Tree Pose (Vriksaasan)
Practicing this aasan brings on a feeling of calm and inner peace. Stand straight and with the help of your hands, place a foot behind the knee of the other leg. Stretch your hands horizontally and slowly raise them above your head and join them in a gesture of prayer. As in all balancing postures, fix your gaze on a point in front of you. Breathe deeply as you hold the pose. Repeat the aasan in a laterally inverted position. Once you are able to hold the pose effortlessly, practice with your eyes closed. This may not be all that easy and is likely to take time.
What it does for you: Prolonged practise negates quick temper, irritability and nervousness. It cuts stress considerably. Practised early in the day, it helps you to begin the day on a calm note.
Timing: Hold the pose through 5 deep breaths. Build up to 15 on each leg. Make sure you breathe only through the nose. Try to keep your eyes closed for the duration of the aasan. With practise it becomes easy.
Sit on the ground with the left leg bent and the heel under the body. The right foot should then be placed near the left knee on the ground. The left arm must encircle the knee, and the fingers should grasp the right toe. Take the right arm behind the back encircling the waist. Look over your shoulder and hold the position till a count of 30.
Repeat laterally inverted.
What it does for you: Makes the spine elastic and tones the nervous system along with the roots of the spinal nerve. Cures backaches. The digestive organs, especially the pancreas and the liver, become strong and active. The lungs and the heart are toned. This aasan helps reduce weight and the waist line. Start with 30 seconds and go up to a minute on both sides.
Yoga requires plenty of discipline. But give it your sustained best, incorporate it into your daily routine and the results won't take too long to follow.
FOOD FOR HEALTH
Yoga must be combined with good eating habits for maximum benefit. We are fortunate that much of our food is grown within the country. This ensures that the right eats for the right season are all easily available for us to be able to build up a balanced diet with little trouble.

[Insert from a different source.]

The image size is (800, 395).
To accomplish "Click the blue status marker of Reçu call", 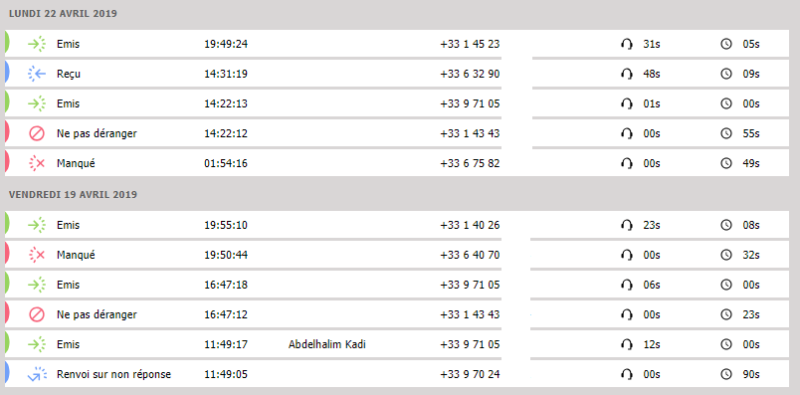I will [x=7, y=74].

Ensuring that your daily meal has a representation of the season's natural output is enough to make for a nutritious plate. Another aspect that needs to be taken into account is the method of cooking - faulty ways of cooking and prolonged storage destroys valuable elements. Remember not to cook too much. A meal is best eaten fresh-cooked.
Important minerals, calcium and iron, can be obtained in plenty from green leafy vegetables such as spinach and fenugreek (methi) and even from vegetables like bitter gourd, carrots, onions, tomatoes and onions. Fruits, another natural food grown in abundance here, have several uses.

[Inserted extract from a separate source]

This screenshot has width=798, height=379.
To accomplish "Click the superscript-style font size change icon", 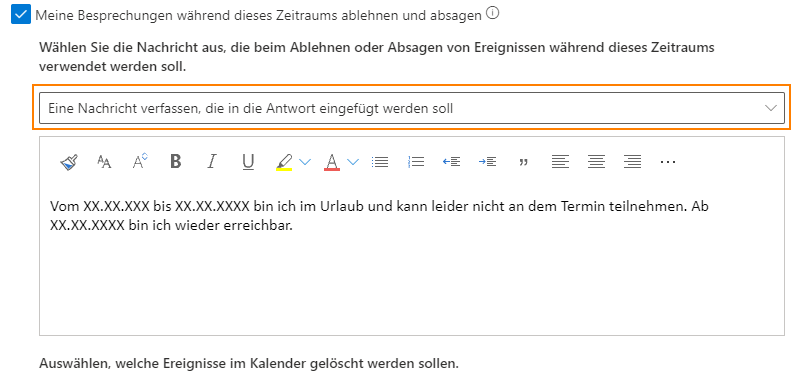I will pyautogui.click(x=140, y=161).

Apple, lemon, orange and pomegranate help in the proper functioning of the heart. Dates and mangoes, on the other hand, have a direct action on the central nervous system, which in turn sharpens memory and prevents nervous exhaustion and insomnia. Wood apple (bael) and apples add roughage.

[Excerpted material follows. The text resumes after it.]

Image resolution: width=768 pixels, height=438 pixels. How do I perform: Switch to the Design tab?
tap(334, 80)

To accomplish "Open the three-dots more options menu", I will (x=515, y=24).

For this season raw mango is especially useful as it helps prevent and cure heat stroke. Another must-eat this season is a salad of tomato, onion, cabbage and cucumber tossed in a little yogurt. This acts as a cooling agent, keeps up the energy level and helps you lose weight. Cut down on eating-out and opt for less spicy eats.
An all-season must is breakfast. Don't skip this meal as it sets the pace for the rest of the day. The glass of milk, especially, is all important. It protects your bones, is essential for body buildings and repair of body cells, increases strength, improves memory and promotes long life. Space out meals by about four hours. Avoid drinking water with your food as it interferes with the digestive process. Have a glassful 10 minutes before your food or 20 minutes after the meal. As far as possible, drop refined foods, go for natural products like gur, honey and atta.